-- Instructions for the task --
Please retype the records below exactly as they appear, leaving out every picture.

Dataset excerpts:
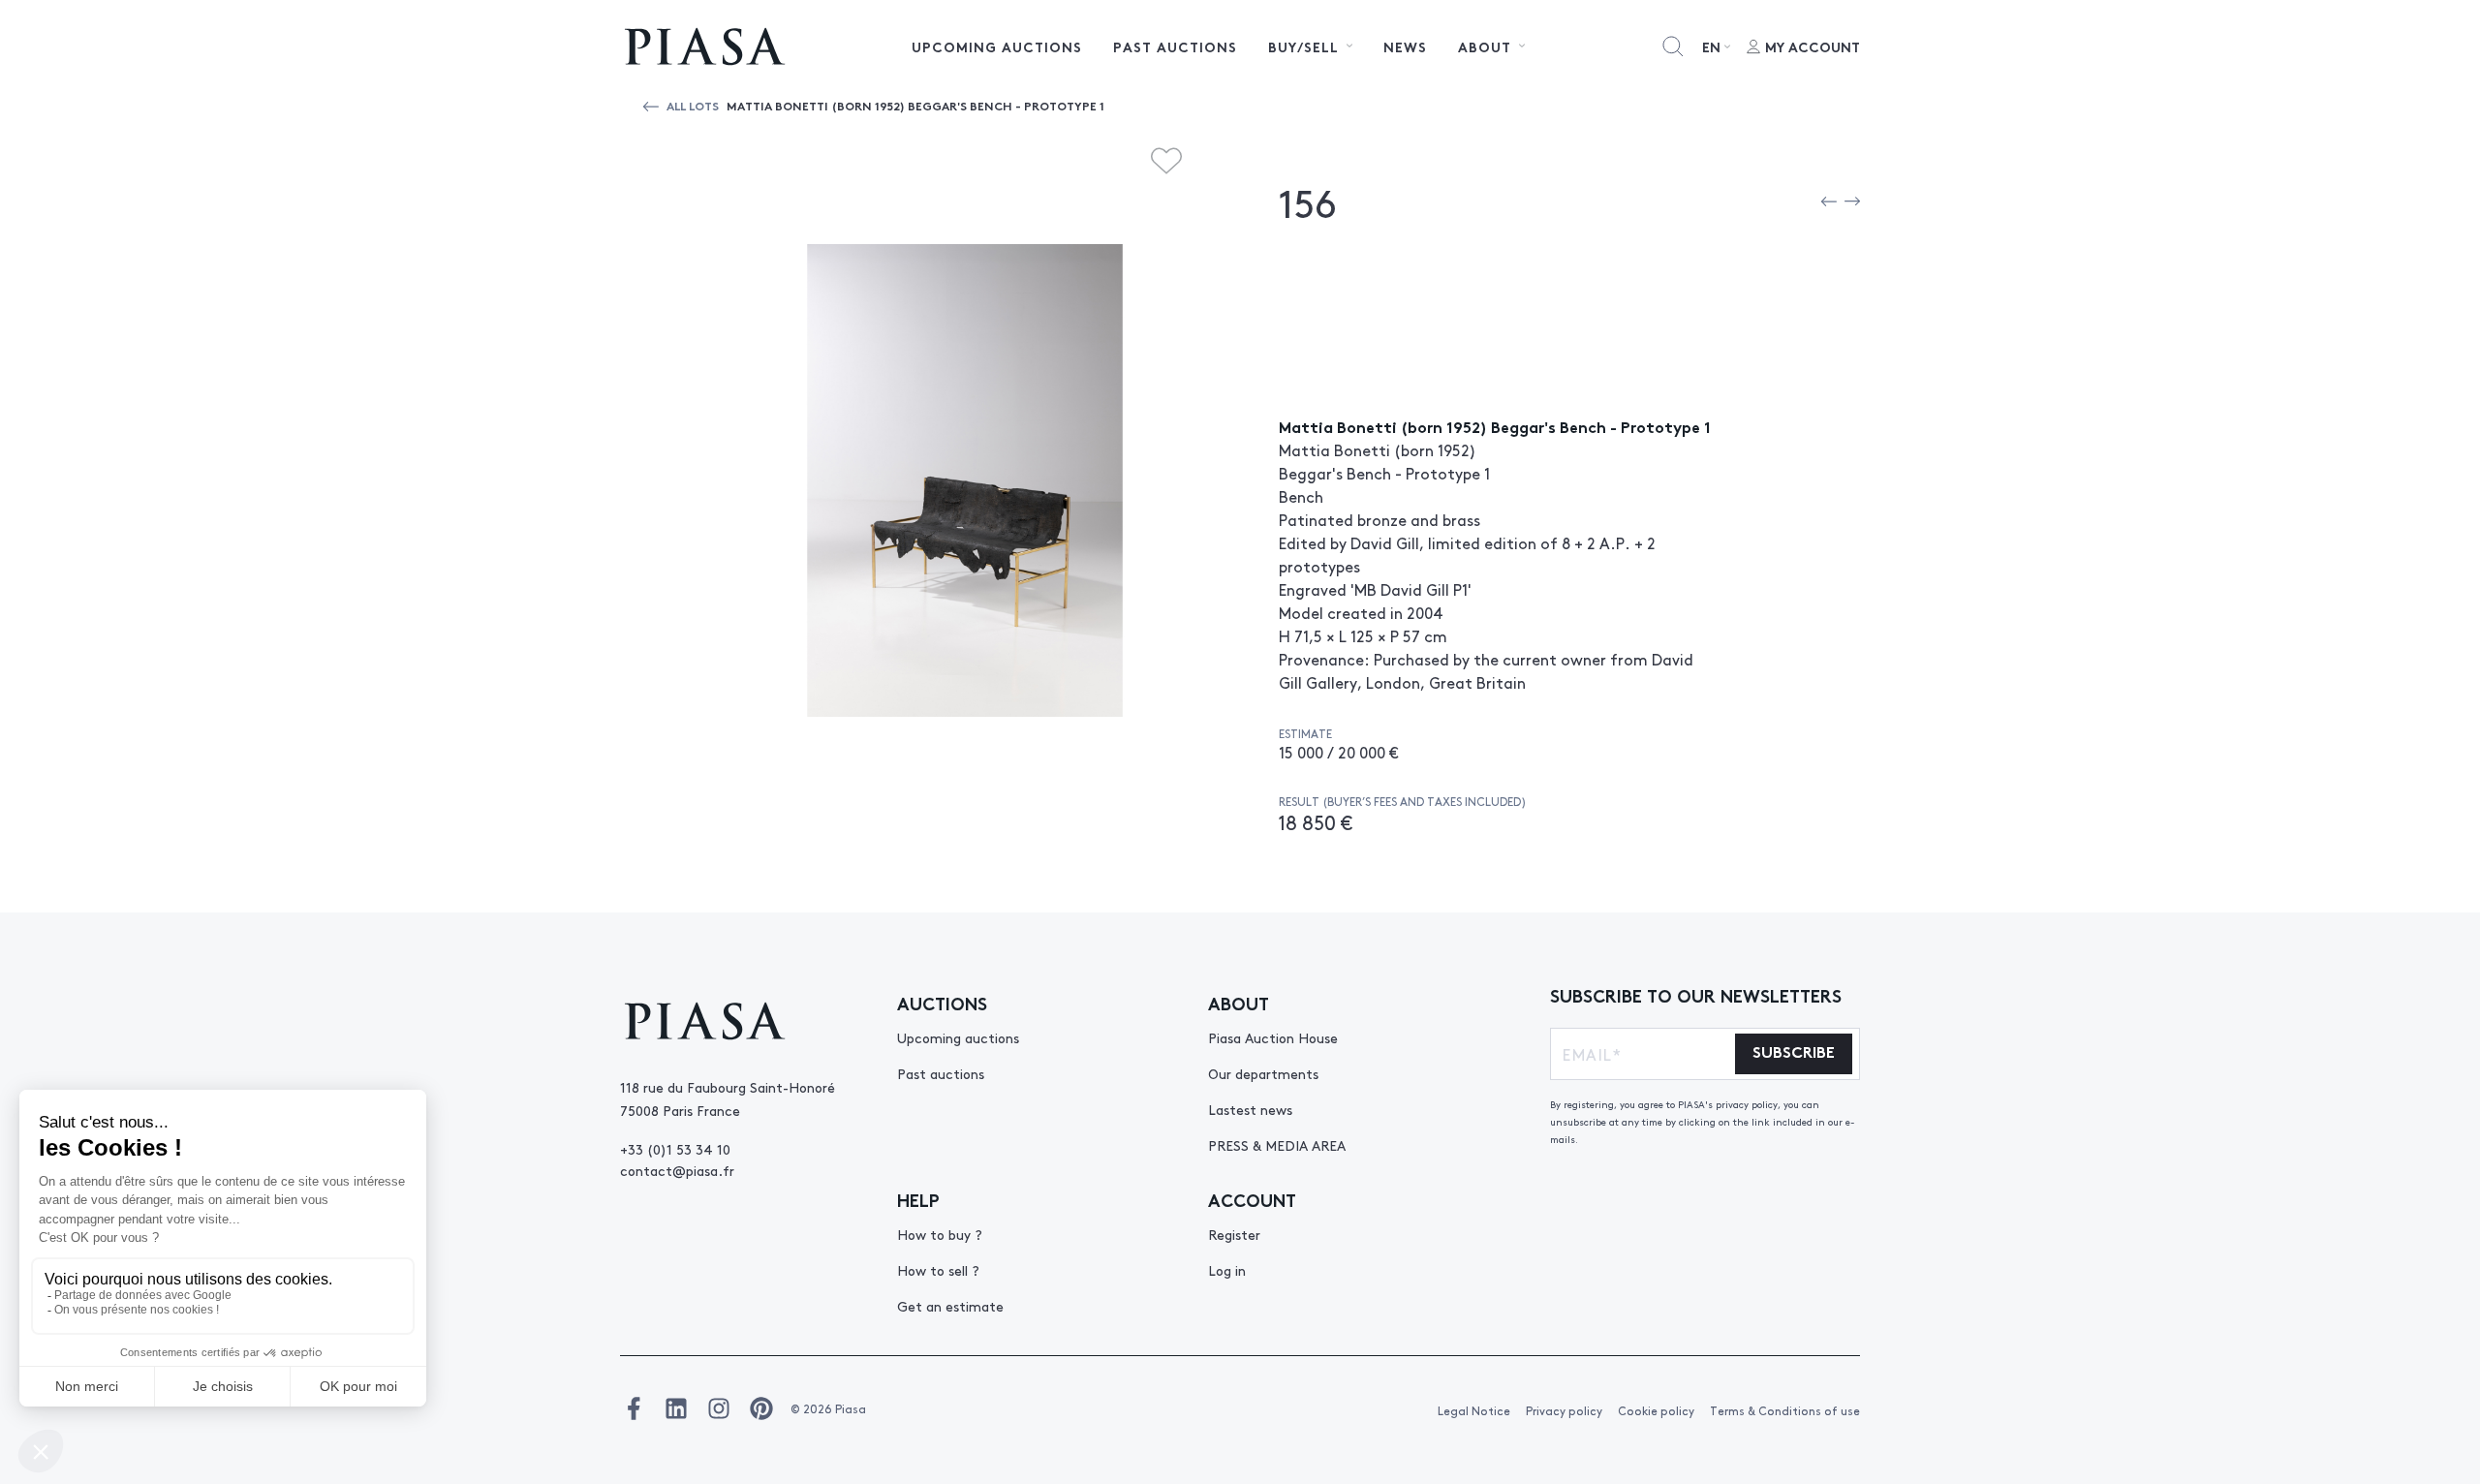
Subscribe (1793, 1050)
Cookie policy (1656, 1410)
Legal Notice (1474, 1410)
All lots (692, 105)
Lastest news (1250, 1109)
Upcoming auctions (997, 46)
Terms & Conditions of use (1785, 1410)
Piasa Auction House (1273, 1037)
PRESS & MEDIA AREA (1277, 1145)
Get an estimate (950, 1305)
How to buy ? (939, 1234)
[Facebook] (633, 1408)
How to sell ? (938, 1270)
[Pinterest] (761, 1408)
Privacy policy (1564, 1410)
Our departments (1263, 1073)
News (1405, 46)
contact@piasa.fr (677, 1170)
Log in (1227, 1270)
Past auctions (1175, 46)
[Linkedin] (676, 1408)
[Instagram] (718, 1408)
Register (1234, 1234)
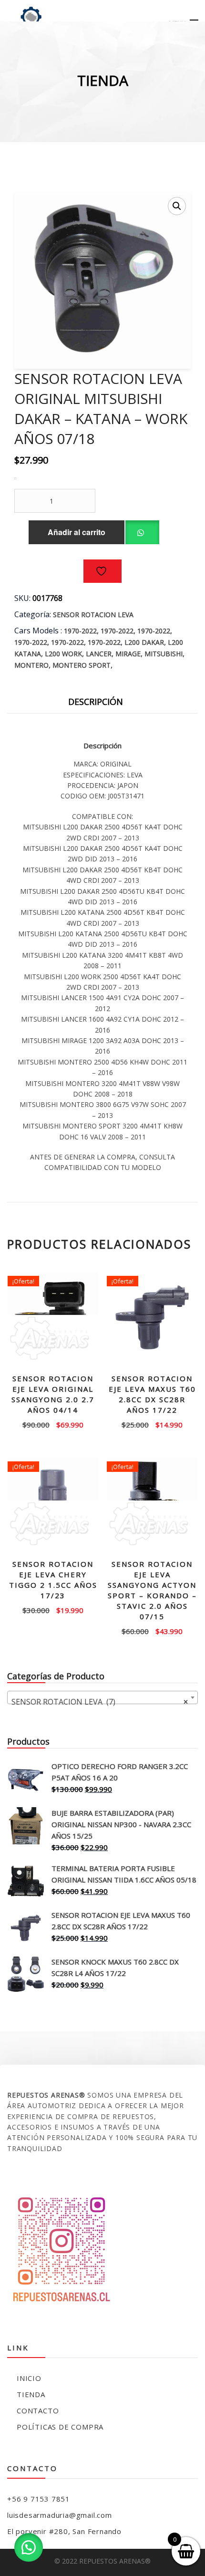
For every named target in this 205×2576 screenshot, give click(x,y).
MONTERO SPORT (81, 665)
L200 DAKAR (144, 642)
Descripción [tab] (95, 701)
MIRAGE (128, 653)
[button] (177, 206)
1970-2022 (80, 630)
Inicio (29, 2378)
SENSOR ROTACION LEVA (93, 614)
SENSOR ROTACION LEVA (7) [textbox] (99, 1702)
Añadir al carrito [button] (53, 1424)
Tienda (31, 2394)
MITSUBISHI (163, 653)
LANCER (99, 653)
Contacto (38, 2410)
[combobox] (102, 1697)
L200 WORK (63, 653)
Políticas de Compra (60, 2426)
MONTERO (31, 665)
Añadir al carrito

-- Output of the exercise --
Subscribe (1793, 1050)
Cookie policy (1656, 1410)
Legal Notice (1474, 1410)
All lots (692, 105)
Lastest news (1250, 1109)
Upcoming auctions (997, 46)
Terms & Conditions of use (1785, 1410)
Piasa Auction House (1273, 1037)
PRESS & MEDIA AREA (1277, 1145)
Get an estimate (950, 1305)
How to buy ? (939, 1234)
[Facebook] (633, 1408)
How to sell ? (938, 1270)
[Pinterest] (761, 1408)
Privacy policy (1564, 1410)
Our departments (1263, 1073)
News (1405, 46)
contact@piasa.fr (677, 1170)
Log in (1227, 1270)
Past auctions (1175, 46)
[Linkedin] (676, 1408)
[Instagram] (718, 1408)
Register (1234, 1234)
For every named target in this 205×2576 screenshot, give click(x,y).
MONTERO SPORT (81, 665)
L200 DAKAR (144, 642)
Descripción [tab] (95, 701)
MIRAGE (128, 653)
[button] (177, 206)
1970-2022 (80, 630)
Inicio (29, 2378)
SENSOR ROTACION LEVA (93, 614)
SENSOR ROTACION LEVA (7) [textbox] (99, 1702)
Añadir al carrito [button] (53, 1424)
Tienda (31, 2394)
MITSUBISHI (163, 653)
LANCER (99, 653)
Contacto (38, 2410)
[combobox] (102, 1697)
L200 WORK (63, 653)
Políticas de Compra (60, 2426)
MONTERO (31, 665)
Añadir al carrito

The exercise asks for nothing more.